In the same issue of the AJPH, F. Douglas Scutchfield and C. William Keck offer explanations and solutions. They focus on the role of education in premature death and how their findings from the Organisation for Economic Cooperation and Development (OECD), who have experienced financial strains, yet have chosen paths to fund efforts to retrain and support the jobless, are strikingly different than those from the U.S. Lastly they propose that solutions to this crisis “must start with political change—that may be the ultimate social determinant of health."
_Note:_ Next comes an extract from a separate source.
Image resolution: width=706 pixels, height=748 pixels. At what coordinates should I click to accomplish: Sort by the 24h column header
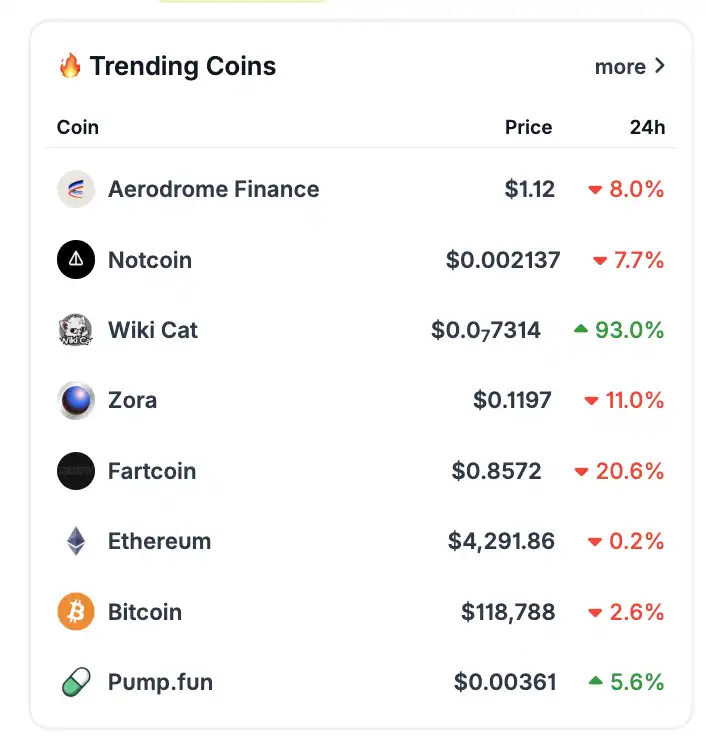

Ana Diez Roux offers another perspective pointing out that these self-destructive health behaviors occur in the context of social and economic factors. Roux offered a recent U.S. Senate testimony from Angus Deaton that points to “heavy drinking, overeating, social isolation, drugs and suicide” as part of the mechanisms which have “cumulatively undermined the meaning of life for white-working-class people.” However, she also urges us to not conclude that these behaviors are the result of recent economic times that have impacted the health of white but not black Americans. Roux also emphasizes that it is telling that although persistent health inequities exist and the absolute premature death rates among blacks dwarf that among whites, “the despair explanation has been so quickly adopted (with personal responsibility explanations being quickly discarded) to explain the mortality in whites, despite persistent questioning of the relevance of factors like despair to black-white differences.” Roux ends with a call to action to “reverse the worrisome increase in death rates among whites, but also to eliminate the profound health inequities by race, social class and geography that have characterized our society for so long.”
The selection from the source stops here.